(Rows from a data source)

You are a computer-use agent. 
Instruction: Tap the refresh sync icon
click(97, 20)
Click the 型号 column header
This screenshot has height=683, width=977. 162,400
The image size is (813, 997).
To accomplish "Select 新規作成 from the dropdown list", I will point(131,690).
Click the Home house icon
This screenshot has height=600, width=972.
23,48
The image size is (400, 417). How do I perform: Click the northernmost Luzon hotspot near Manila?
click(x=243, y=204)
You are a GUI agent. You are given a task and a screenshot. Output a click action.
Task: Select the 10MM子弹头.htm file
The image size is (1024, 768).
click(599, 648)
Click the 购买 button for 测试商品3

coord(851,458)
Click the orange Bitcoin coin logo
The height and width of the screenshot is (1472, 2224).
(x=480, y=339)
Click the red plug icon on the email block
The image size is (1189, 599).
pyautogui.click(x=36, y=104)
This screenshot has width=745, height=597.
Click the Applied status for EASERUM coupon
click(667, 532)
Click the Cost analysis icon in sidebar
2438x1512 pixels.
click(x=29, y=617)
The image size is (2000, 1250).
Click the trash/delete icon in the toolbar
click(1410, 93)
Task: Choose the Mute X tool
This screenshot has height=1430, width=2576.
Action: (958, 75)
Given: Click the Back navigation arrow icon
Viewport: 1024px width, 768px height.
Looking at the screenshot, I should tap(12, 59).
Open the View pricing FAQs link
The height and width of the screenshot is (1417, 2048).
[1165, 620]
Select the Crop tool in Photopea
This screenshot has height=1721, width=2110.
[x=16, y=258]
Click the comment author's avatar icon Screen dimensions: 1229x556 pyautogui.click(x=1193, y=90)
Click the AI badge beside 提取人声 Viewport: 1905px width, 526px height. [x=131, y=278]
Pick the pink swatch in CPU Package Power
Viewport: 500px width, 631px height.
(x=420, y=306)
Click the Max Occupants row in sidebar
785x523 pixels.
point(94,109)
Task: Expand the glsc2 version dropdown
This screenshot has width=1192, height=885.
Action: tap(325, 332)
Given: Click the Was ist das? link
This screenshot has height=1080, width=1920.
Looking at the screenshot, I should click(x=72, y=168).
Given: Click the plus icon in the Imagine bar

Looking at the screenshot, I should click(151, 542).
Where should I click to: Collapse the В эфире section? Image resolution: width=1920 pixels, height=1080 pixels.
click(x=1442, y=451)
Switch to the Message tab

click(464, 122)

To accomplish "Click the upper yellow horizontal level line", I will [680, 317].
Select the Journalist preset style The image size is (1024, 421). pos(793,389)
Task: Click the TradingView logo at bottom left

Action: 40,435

Problem to work on: Copy the lines above without any changes, starting at the first of the rows and ending at the line that contains "click(x=243, y=204)".

Exercise response:
You are a computer-use agent. 
Instruction: Tap the refresh sync icon
click(97, 20)
Click the 型号 column header
This screenshot has height=683, width=977. 162,400
The image size is (813, 997).
To accomplish "Select 新規作成 from the dropdown list", I will point(131,690).
Click the Home house icon
This screenshot has height=600, width=972.
23,48
The image size is (400, 417). How do I perform: Click the northernmost Luzon hotspot near Manila?
click(x=243, y=204)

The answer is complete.